§ THE TASK
Below are some records. Return exactly the lines from the one containing "Select the 銀行振込 radio button" through the one containing "Task: Click the guardian", both included, and only those.

----------------

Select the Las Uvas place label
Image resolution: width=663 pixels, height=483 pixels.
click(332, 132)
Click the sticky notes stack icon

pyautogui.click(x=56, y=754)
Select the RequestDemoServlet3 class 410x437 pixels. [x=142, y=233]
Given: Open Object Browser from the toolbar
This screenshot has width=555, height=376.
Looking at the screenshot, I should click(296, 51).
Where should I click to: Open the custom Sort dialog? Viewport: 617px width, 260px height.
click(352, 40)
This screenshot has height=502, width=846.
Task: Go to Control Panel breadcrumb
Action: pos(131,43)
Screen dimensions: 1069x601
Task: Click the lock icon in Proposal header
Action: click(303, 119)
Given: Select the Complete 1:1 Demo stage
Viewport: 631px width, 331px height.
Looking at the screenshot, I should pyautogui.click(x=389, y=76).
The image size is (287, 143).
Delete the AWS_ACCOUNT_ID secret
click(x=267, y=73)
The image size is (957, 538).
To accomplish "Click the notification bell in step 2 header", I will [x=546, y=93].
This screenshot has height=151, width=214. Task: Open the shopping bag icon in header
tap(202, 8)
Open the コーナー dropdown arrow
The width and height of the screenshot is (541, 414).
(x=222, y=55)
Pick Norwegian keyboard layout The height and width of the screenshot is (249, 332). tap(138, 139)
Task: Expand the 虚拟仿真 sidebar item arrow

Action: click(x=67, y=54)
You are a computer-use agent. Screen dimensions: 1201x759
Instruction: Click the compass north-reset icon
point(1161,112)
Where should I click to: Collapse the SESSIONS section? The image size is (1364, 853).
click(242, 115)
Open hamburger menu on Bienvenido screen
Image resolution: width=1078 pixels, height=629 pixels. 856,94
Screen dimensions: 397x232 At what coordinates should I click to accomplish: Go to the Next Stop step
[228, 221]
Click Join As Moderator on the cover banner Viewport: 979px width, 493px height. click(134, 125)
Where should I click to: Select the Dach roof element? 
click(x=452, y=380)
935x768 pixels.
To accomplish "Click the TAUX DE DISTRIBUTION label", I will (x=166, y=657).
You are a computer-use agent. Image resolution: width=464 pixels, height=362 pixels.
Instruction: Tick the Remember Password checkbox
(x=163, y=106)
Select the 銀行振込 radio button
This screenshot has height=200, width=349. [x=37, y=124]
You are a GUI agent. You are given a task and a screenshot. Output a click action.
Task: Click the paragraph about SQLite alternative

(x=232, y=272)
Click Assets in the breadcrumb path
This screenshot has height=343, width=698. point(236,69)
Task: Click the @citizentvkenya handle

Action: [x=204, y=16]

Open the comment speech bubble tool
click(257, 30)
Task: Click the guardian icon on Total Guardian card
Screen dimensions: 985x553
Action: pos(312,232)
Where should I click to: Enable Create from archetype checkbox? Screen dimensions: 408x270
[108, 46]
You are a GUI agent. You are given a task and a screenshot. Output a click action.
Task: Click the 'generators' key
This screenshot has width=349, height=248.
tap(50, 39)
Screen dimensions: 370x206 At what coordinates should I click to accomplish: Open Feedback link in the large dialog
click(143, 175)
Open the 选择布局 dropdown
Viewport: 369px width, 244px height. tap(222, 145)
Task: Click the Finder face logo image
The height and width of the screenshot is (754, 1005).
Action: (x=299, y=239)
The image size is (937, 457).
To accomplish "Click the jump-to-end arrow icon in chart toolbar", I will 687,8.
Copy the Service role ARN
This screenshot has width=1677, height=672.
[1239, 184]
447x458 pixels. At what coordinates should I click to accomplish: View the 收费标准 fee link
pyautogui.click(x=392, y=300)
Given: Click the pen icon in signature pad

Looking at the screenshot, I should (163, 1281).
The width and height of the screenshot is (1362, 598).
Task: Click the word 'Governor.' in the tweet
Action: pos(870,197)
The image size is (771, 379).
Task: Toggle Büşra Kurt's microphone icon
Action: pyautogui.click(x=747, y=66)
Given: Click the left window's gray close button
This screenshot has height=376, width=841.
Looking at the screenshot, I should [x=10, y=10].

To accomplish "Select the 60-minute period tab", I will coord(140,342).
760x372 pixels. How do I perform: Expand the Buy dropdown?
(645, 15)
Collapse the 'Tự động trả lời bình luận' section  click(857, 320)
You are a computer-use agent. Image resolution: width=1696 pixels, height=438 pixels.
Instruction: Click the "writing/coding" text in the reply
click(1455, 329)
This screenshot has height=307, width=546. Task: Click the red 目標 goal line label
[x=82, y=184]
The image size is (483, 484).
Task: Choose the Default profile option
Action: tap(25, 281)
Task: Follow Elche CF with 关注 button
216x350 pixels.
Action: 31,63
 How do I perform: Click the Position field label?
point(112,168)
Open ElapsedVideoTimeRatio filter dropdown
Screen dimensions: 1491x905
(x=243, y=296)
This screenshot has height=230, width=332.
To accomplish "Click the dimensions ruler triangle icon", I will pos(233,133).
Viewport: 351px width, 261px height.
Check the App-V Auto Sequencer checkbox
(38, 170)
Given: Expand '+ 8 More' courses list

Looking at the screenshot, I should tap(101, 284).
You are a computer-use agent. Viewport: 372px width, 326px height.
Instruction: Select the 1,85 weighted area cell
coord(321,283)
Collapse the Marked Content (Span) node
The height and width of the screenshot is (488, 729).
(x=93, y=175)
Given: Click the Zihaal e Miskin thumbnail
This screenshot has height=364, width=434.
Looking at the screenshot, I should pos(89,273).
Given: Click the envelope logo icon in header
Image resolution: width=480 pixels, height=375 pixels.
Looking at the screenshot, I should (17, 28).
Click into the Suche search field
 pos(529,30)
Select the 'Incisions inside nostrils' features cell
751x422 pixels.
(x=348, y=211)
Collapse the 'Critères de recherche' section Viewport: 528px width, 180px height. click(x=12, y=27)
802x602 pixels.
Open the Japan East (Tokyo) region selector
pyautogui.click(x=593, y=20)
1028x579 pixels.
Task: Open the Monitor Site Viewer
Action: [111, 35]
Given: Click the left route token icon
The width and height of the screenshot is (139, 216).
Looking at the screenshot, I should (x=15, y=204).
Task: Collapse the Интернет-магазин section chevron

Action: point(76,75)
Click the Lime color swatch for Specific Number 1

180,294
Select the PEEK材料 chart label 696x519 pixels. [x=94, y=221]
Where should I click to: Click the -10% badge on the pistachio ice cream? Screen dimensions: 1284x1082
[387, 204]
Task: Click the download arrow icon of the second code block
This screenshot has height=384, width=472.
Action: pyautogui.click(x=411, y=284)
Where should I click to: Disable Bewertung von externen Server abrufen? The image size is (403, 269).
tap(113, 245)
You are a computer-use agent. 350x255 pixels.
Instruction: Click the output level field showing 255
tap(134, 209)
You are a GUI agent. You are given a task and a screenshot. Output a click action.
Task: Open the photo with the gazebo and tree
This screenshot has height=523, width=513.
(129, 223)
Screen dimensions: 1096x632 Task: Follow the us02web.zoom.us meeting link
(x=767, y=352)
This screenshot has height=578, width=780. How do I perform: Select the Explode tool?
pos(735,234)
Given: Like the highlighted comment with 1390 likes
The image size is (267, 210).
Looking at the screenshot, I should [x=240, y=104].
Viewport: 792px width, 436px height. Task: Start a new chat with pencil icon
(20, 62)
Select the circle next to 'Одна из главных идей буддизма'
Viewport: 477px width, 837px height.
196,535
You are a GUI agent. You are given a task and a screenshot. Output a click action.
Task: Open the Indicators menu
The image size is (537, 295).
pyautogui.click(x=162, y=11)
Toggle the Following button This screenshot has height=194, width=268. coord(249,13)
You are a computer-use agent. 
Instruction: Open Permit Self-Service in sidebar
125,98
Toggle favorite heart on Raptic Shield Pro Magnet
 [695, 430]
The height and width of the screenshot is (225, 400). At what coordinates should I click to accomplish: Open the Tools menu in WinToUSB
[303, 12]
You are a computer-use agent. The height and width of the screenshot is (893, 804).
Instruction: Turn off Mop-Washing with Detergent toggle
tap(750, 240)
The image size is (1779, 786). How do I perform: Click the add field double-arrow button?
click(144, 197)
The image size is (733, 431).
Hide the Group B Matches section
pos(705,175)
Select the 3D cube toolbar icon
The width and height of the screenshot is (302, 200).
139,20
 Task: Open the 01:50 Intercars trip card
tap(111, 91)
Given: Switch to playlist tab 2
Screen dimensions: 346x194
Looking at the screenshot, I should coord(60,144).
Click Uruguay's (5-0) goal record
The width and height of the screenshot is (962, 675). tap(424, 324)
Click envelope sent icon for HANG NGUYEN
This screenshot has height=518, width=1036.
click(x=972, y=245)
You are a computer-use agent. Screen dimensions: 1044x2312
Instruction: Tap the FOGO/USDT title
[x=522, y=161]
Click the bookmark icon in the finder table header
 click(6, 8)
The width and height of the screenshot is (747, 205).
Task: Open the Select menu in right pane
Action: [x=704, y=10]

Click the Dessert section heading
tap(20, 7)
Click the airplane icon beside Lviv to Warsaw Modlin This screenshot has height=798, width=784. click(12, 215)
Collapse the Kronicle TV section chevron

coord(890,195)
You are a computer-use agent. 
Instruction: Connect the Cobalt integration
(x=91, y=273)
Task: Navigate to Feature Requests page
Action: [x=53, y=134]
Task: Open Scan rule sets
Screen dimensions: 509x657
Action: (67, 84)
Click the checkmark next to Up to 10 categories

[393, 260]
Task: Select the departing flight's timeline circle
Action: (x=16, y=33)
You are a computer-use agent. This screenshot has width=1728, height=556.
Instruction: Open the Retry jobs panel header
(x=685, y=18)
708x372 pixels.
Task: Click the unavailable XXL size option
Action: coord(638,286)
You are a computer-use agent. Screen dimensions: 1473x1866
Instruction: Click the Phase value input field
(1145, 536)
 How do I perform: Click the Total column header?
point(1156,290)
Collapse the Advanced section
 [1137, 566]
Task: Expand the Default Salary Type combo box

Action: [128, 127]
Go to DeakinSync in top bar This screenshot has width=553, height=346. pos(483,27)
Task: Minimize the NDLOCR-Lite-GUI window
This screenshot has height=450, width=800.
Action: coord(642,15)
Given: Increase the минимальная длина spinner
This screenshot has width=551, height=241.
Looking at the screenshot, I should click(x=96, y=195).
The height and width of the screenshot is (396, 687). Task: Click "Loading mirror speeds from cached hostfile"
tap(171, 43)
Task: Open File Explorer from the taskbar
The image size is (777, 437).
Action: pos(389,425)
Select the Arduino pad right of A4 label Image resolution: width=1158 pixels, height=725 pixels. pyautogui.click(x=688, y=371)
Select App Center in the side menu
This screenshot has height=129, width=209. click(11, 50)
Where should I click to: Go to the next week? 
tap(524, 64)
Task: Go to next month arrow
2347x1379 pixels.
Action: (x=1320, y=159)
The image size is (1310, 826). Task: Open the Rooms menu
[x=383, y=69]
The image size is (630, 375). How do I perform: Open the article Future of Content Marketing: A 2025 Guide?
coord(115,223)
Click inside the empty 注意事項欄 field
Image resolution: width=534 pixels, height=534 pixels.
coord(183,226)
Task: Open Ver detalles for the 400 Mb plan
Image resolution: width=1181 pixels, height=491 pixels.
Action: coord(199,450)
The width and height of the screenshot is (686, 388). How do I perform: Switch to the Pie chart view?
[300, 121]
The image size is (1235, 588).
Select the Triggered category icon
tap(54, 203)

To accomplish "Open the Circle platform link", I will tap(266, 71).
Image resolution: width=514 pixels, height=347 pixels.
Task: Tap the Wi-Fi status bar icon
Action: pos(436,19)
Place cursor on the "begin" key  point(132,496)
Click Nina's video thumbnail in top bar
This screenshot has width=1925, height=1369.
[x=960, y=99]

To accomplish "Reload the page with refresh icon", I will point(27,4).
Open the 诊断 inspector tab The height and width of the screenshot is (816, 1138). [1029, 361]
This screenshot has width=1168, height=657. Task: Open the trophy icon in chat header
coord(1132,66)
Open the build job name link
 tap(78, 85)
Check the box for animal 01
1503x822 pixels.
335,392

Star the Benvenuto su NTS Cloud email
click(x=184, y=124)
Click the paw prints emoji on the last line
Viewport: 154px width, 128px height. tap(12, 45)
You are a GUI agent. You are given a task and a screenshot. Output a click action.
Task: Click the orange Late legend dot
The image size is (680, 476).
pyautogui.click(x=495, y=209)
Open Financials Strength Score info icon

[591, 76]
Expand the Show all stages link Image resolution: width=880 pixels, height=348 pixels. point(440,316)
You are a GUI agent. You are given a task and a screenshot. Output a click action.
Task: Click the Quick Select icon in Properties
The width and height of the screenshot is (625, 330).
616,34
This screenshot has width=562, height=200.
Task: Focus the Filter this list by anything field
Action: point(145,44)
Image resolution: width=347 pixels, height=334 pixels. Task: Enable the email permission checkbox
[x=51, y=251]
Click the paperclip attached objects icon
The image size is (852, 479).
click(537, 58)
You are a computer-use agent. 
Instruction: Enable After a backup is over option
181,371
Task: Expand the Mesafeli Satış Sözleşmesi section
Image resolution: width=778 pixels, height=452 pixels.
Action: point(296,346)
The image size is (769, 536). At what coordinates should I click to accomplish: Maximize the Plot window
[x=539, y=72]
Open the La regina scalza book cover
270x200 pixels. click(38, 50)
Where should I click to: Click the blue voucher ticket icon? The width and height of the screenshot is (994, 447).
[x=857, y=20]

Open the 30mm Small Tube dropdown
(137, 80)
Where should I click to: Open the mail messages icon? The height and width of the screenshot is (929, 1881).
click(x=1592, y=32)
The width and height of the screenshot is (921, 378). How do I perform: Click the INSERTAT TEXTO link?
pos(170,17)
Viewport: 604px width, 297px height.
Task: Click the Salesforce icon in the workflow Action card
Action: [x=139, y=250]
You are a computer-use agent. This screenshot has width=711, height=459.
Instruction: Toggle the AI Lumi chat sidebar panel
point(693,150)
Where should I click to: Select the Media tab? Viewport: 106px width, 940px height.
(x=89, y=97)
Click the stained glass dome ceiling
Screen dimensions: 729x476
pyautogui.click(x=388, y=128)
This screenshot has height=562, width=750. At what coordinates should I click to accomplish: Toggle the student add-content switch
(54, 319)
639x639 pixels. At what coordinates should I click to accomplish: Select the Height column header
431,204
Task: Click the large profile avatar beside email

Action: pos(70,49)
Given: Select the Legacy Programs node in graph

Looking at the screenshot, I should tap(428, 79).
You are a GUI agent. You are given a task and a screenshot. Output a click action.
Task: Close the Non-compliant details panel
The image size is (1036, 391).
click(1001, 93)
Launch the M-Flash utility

----------------

§ FINISHED TASK
Select the 銀行振込 radio button
This screenshot has height=200, width=349. [x=37, y=124]
You are a GUI agent. You are given a task and a screenshot. Output a click action.
Task: Click the paragraph about SQLite alternative

(x=232, y=272)
Click Assets in the breadcrumb path
This screenshot has height=343, width=698. point(236,69)
Task: Click the @citizentvkenya handle

Action: [x=204, y=16]

Open the comment speech bubble tool
click(257, 30)
Task: Click the guardian icon on Total Guardian card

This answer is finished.